··· SELECTED EXCERPT

And still another noted that, among other things, under Trump's leadership and the current Republican majority women's rights (the GOP allowed the Violence Against Women Act to expire last month) and LGBT rights (the Trump administration will begin denying visas to same-sex partners of diplomats and U.N. officials) have taken significant hits.

The Trump administration has also rolled back numerous environmental protections, the most recent of which is a proposal sent to the White House on Friday by the Environmental Protection Agency that would weaken major environmental regulation covering mercury, a toxic chemical emitted from coal-burning power plants.

The president has, in recent weeks, also stoked fears that women voters could severely impact Republicans amid controversy regarding the nomination of Brett Kavanaugh to the Supreme Court. Kavanaugh has been accused of sexual misconduct by several women, including Dr. Christine Blasey Ford, who alleges he assaulted her at a party when they were both high school students and testified before the Senate Judiciary Committee last week.

······

> **WORK REQUEST 1**
In the passage on Trump administration policies, which toxic chemical is covered by the environmental regulation that the EPA proposal would weaken?
> **WORK REQUEST 2**
From the passage on Trump administration policies, copy the portion that begins at the words "The president has, in" and stops after "Committee last week.".
Rely only on the text to answer.

··· ENTRIES SHOWN

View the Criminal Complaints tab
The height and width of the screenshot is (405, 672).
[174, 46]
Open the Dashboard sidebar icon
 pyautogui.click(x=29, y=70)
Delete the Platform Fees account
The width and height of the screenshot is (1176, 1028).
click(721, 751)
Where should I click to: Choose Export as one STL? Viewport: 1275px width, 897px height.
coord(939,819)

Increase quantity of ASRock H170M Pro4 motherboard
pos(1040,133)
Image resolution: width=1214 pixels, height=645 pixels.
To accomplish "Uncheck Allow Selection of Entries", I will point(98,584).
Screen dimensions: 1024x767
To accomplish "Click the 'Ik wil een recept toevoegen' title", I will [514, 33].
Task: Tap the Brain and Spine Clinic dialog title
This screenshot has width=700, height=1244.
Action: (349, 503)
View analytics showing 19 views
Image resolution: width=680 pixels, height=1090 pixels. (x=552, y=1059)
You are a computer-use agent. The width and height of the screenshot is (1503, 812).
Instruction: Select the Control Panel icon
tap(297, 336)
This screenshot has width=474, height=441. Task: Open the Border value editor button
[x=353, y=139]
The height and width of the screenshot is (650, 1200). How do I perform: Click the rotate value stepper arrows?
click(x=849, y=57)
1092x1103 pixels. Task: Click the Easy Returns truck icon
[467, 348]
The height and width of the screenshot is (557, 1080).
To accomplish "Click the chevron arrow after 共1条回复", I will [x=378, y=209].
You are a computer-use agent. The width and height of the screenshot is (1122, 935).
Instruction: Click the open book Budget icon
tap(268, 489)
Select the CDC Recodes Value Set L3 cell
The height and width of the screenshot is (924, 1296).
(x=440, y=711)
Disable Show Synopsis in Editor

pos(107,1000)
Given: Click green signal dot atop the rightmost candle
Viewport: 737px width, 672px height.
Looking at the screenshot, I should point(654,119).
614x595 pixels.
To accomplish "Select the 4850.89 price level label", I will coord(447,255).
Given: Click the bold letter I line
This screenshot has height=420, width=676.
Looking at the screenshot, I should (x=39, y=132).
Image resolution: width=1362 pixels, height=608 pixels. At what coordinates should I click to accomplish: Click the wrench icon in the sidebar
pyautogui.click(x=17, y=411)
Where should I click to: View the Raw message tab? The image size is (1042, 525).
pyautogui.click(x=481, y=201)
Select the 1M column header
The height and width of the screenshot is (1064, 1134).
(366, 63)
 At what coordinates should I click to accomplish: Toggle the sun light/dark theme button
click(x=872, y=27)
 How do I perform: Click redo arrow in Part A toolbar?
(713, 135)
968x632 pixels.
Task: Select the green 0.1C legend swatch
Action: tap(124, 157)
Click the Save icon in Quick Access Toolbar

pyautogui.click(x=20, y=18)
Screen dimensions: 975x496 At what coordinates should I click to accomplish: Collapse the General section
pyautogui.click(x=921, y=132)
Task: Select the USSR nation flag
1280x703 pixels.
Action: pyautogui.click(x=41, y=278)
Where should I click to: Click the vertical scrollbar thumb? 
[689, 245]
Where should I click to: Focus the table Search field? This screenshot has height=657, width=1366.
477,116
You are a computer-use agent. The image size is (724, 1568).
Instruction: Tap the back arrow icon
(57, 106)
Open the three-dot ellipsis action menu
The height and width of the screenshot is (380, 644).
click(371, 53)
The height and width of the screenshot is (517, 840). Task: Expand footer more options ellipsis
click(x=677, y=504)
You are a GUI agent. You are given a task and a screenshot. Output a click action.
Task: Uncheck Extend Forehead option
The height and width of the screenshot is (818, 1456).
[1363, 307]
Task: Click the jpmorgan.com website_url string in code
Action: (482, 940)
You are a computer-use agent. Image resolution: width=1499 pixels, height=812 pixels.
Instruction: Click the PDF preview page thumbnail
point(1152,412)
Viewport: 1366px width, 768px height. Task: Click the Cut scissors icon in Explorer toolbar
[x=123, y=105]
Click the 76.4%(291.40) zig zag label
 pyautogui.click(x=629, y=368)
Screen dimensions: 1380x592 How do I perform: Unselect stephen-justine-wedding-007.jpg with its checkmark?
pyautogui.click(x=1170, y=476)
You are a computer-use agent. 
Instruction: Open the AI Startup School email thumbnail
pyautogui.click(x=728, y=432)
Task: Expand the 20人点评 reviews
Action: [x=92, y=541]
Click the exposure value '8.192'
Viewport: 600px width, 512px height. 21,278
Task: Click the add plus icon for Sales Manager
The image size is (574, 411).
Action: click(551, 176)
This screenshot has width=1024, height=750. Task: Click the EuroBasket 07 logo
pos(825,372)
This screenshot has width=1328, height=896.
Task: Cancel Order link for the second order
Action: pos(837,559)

······

> **OUTPUT 1**
Mercury.

> **OUTPUT 2**
The president has, in recent weeks, also stoked fears that women voters could severely impact Republicans amid controversy regarding the nomination of Brett Kavanaugh to the Supreme Court. Kavanaugh has been accused of sexual misconduct by several women, including Dr. Christine Blasey Ford, who alleges he assaulted her at a party when they were both high school students and testified before the Senate Judiciary Committee last week.